— Exercise aim —
Below are some records. Return exactly the lines from the one containing "enquiries@saltsmedilink.co.uk (1476, 1256)" through the one containing "Convatec (859, 513)", both included, and only those.

Stored records
════════════════

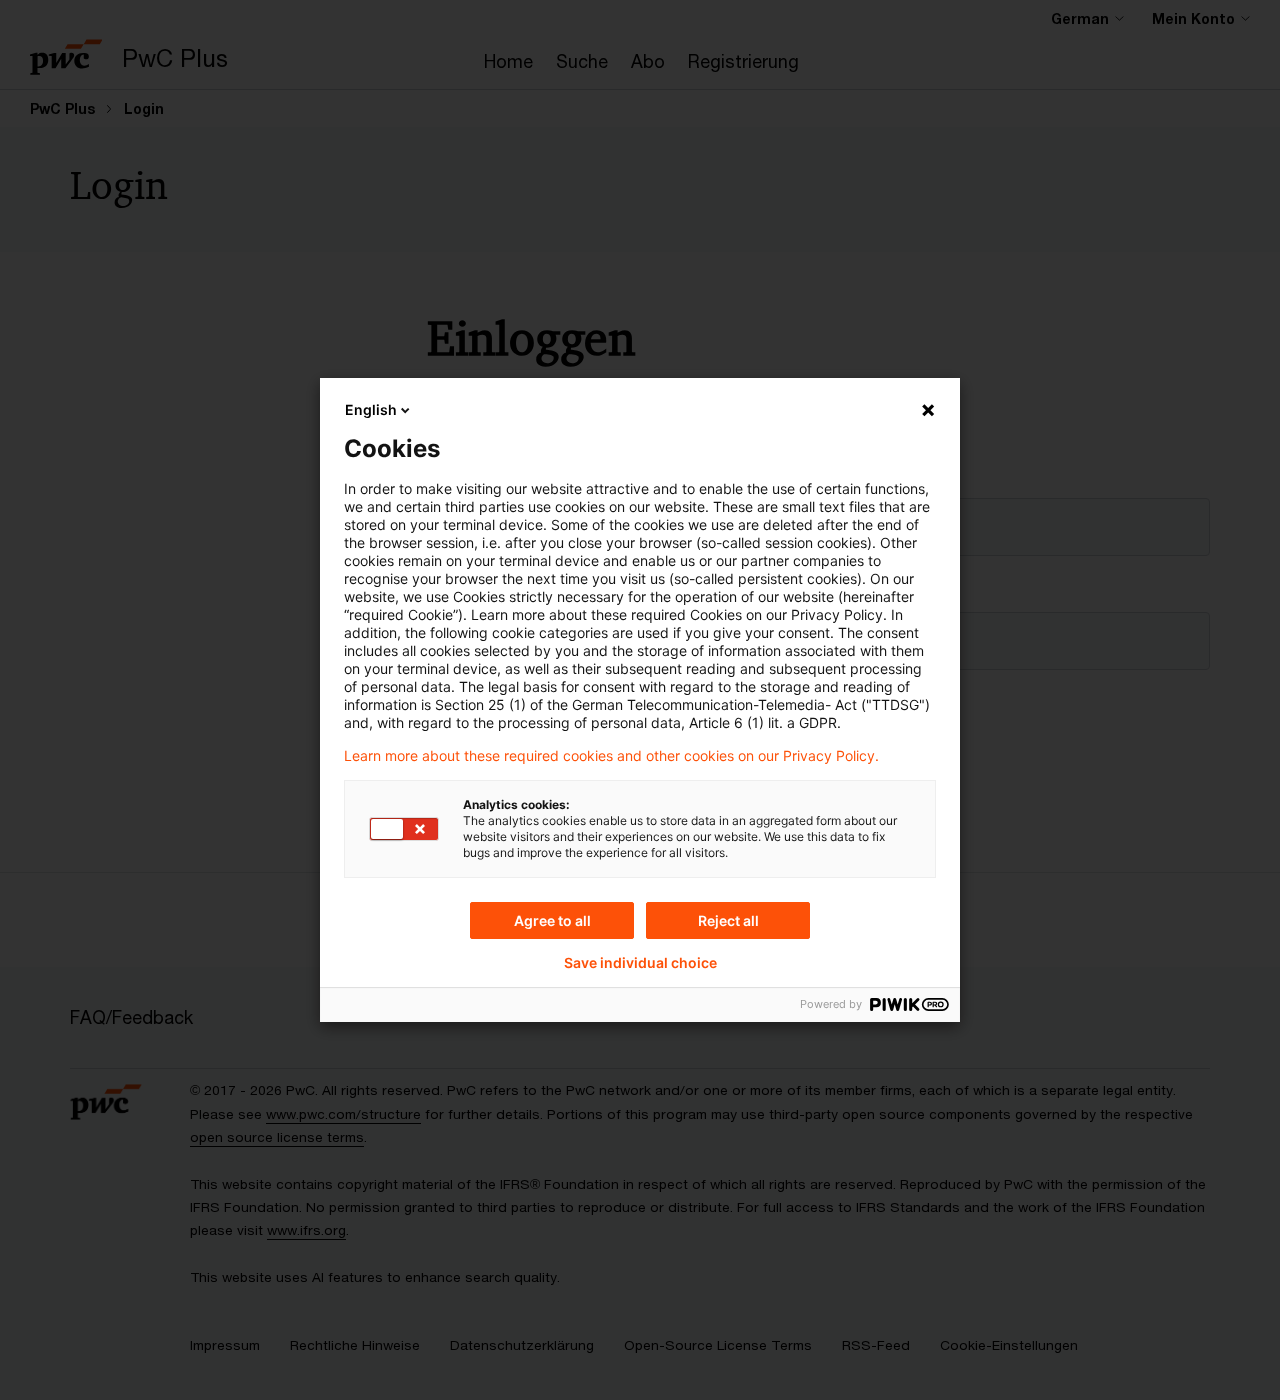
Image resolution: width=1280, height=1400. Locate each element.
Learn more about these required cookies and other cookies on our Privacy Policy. (611, 756)
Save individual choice (640, 963)
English (371, 409)
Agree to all (552, 920)
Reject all (728, 920)
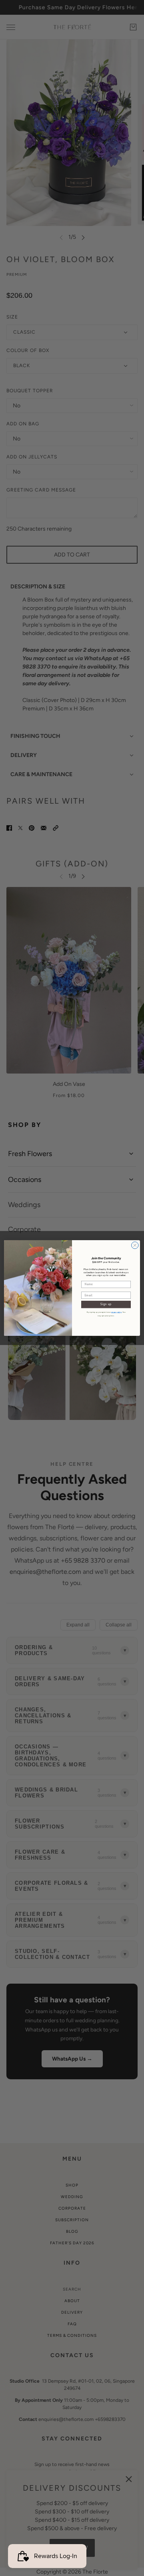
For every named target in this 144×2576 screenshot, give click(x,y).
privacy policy (116, 1312)
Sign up (106, 1304)
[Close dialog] (135, 1245)
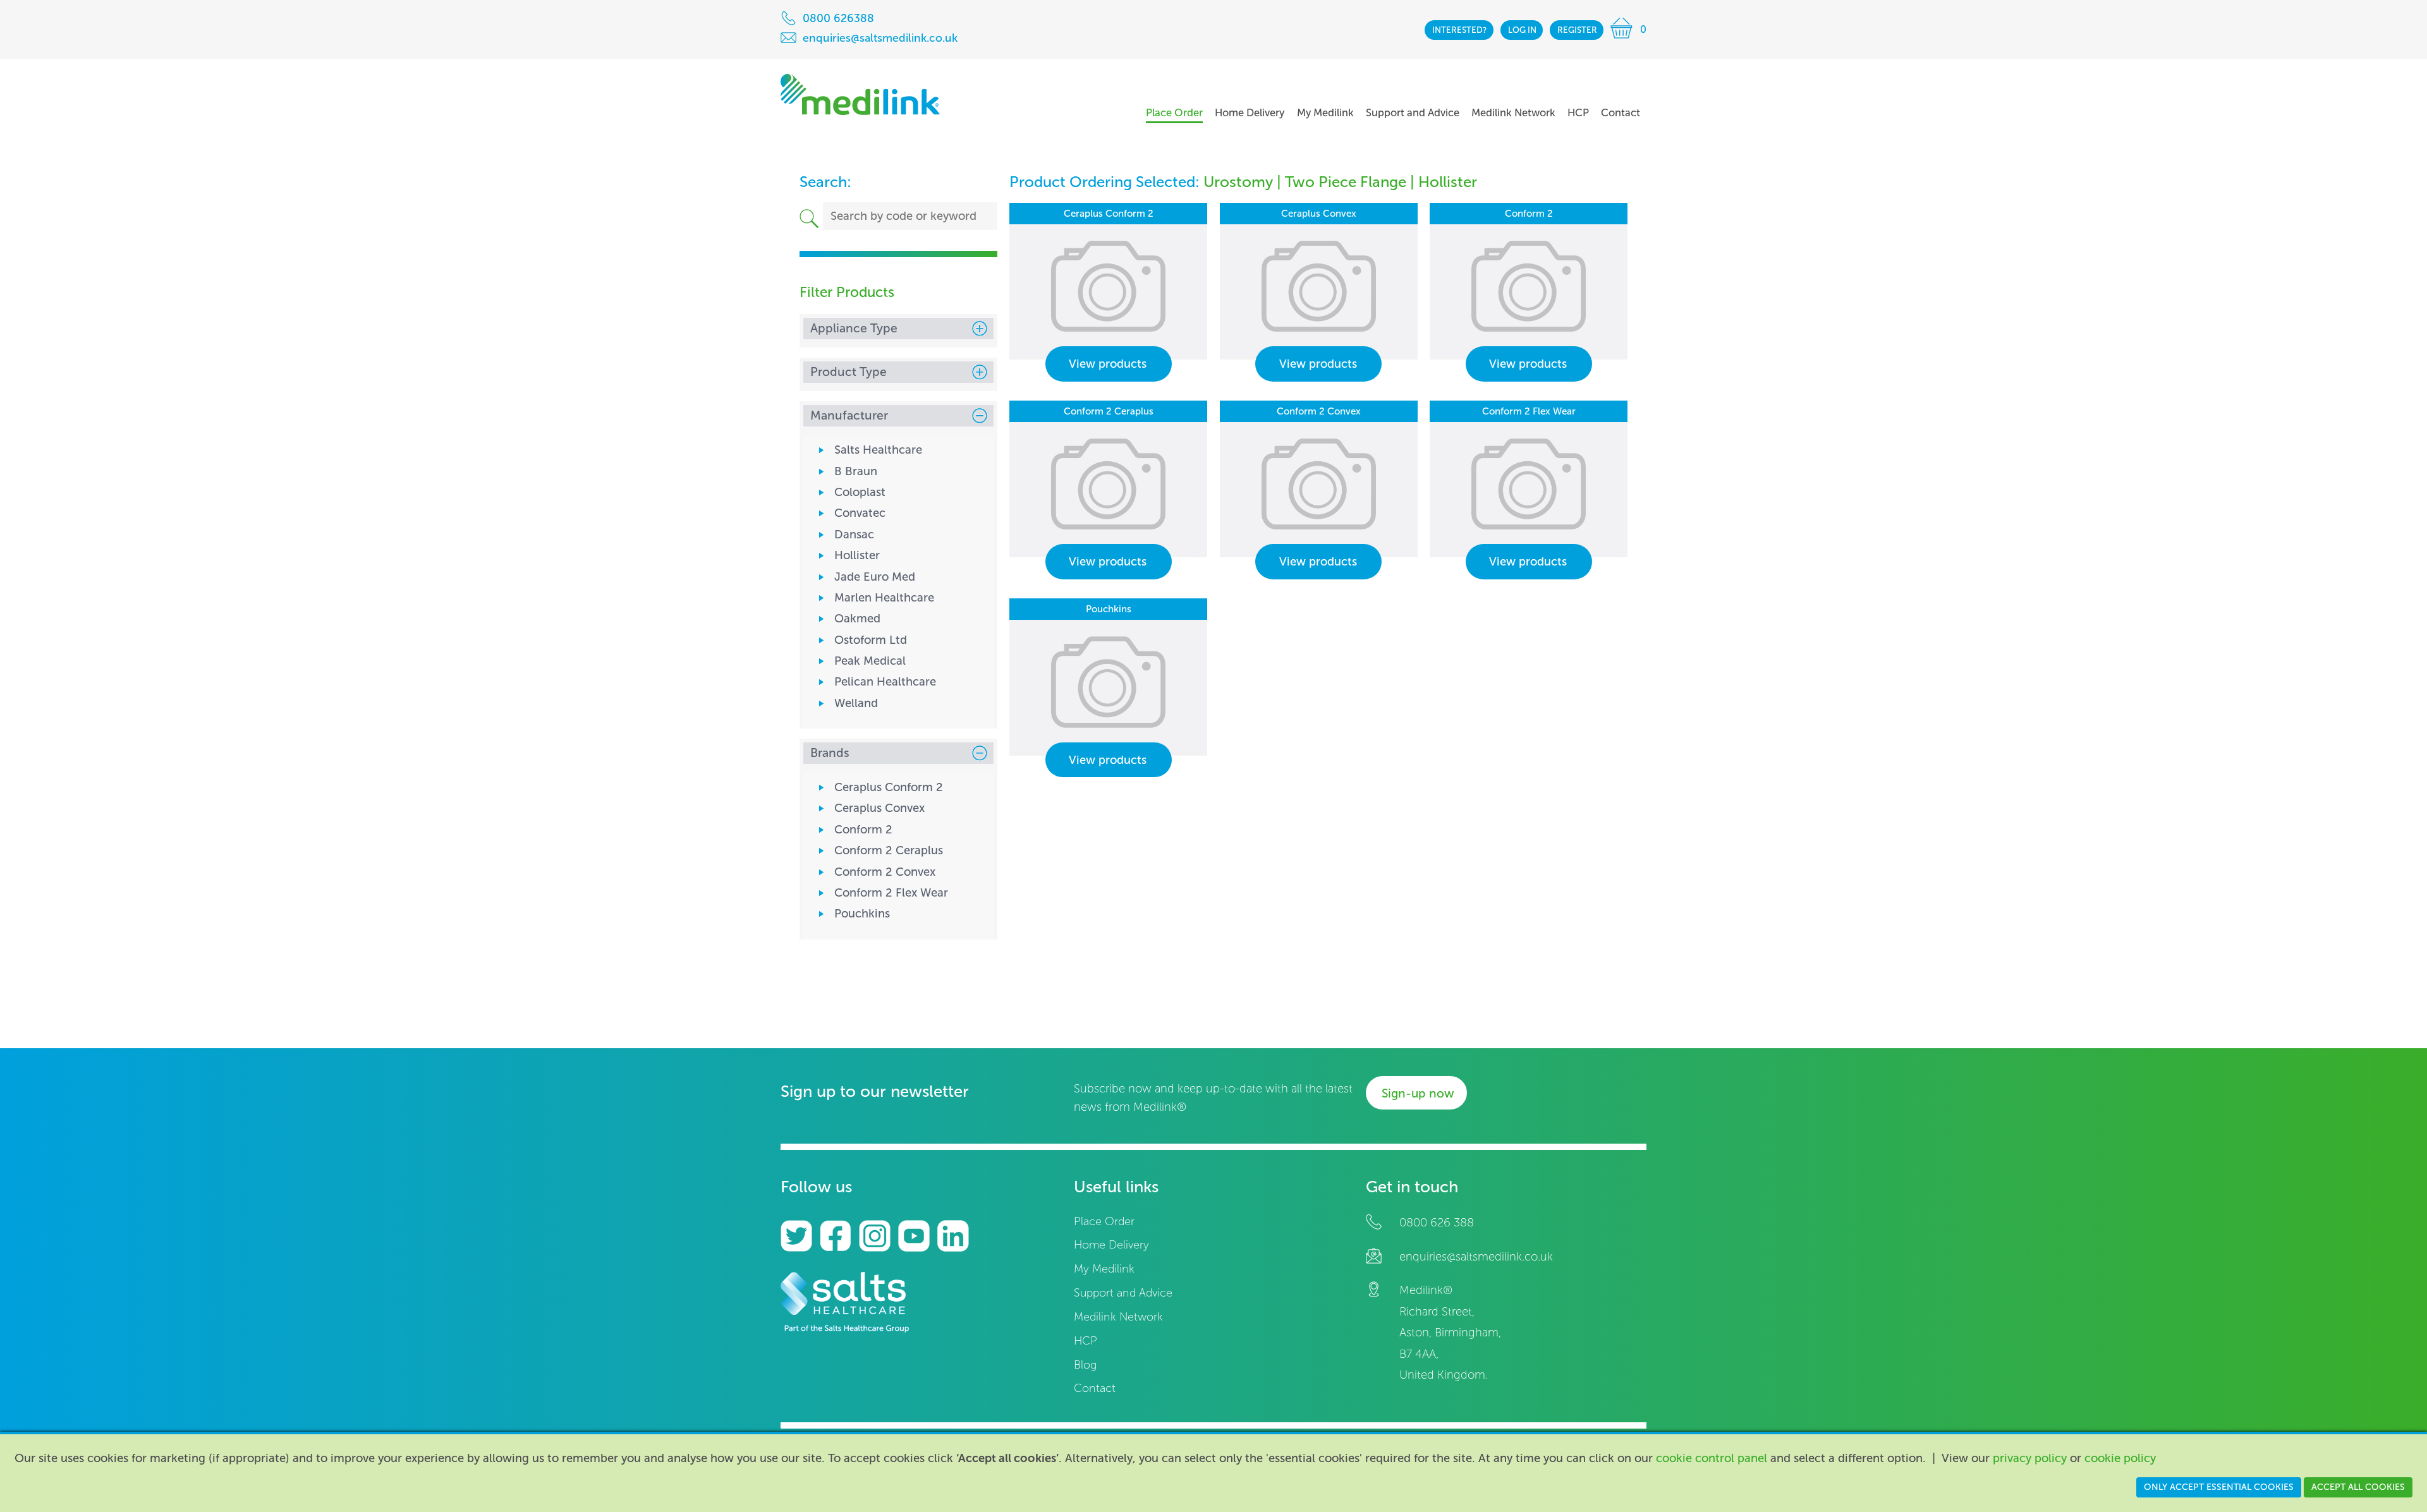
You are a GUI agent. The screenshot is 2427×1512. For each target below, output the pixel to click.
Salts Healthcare (878, 450)
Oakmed (857, 618)
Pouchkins (862, 913)
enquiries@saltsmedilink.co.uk (1476, 1256)
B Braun (855, 471)
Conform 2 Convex (884, 872)
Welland (856, 703)
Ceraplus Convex (879, 808)
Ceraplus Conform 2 (888, 787)
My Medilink (1104, 1269)
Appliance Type (853, 328)
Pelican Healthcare (885, 681)
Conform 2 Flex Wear (891, 892)
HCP (1085, 1341)
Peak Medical (870, 661)
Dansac (854, 534)
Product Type (848, 371)
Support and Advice (1123, 1293)
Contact (1095, 1388)
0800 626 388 (1436, 1222)
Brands (829, 752)
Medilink (860, 94)
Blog (1085, 1365)
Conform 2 (863, 829)
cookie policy (2120, 1458)
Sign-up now (1418, 1093)
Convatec (859, 513)
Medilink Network (1118, 1317)
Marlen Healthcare (884, 597)
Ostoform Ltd (870, 640)
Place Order (1104, 1222)
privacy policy (2030, 1458)
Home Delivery (1111, 1245)
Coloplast (859, 492)
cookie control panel (1711, 1458)
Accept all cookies (2358, 1487)
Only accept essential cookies (2219, 1487)
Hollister (857, 555)
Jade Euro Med (874, 577)
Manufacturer (849, 415)
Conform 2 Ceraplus (888, 850)
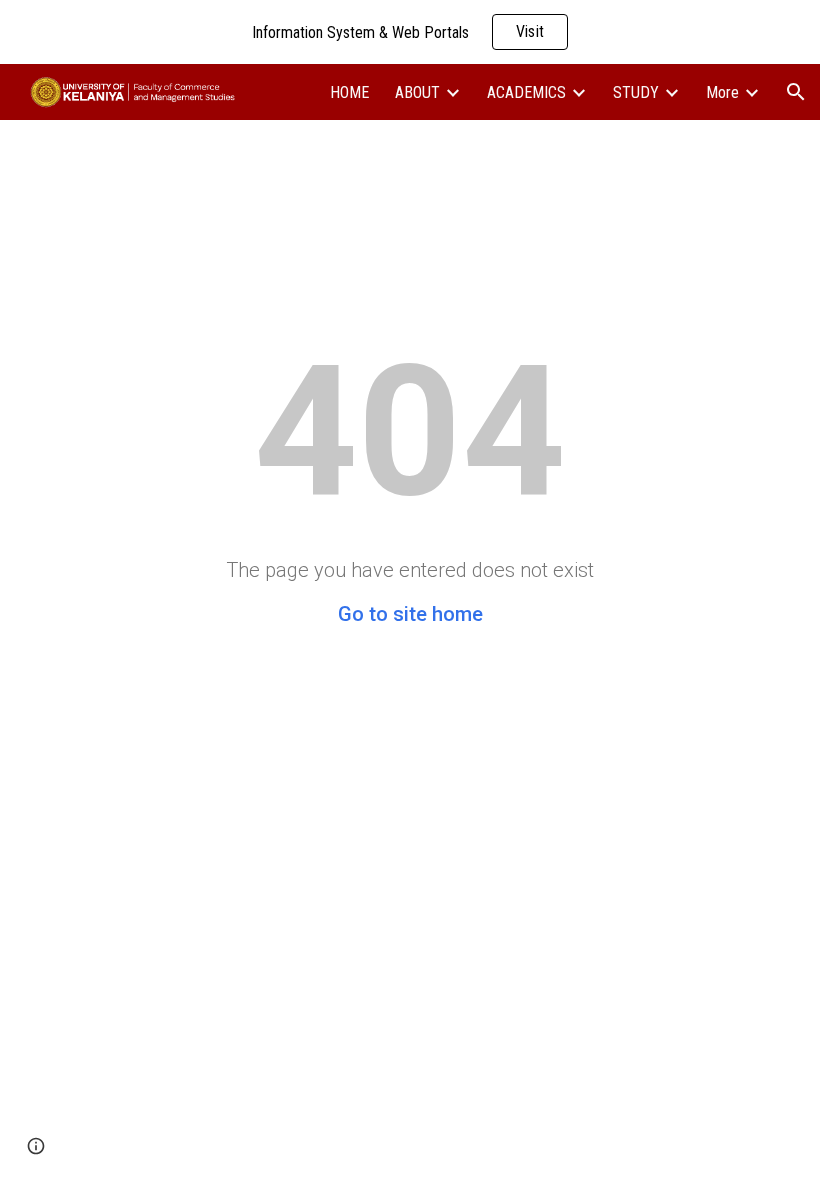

════════════════

— Task answer —
enquiries@saltsmedilink.co.uk (1476, 1256)
B Braun (855, 471)
Conform 2 Convex (884, 872)
Welland (856, 703)
Ceraplus Convex (879, 808)
Ceraplus Conform 2 (888, 787)
My Medilink (1104, 1269)
Appliance Type (853, 328)
Pelican Healthcare (885, 681)
Conform 2 Flex Wear (891, 892)
HCP (1085, 1341)
Peak Medical (870, 661)
Dansac (854, 534)
Product Type (848, 371)
Support and Advice (1123, 1293)
Contact (1095, 1388)
0800 626 388 (1436, 1222)
Brands (829, 752)
Medilink (860, 94)
Blog (1085, 1365)
Conform 2 (863, 829)
cookie policy (2120, 1458)
Sign-up now (1418, 1093)
Convatec (859, 513)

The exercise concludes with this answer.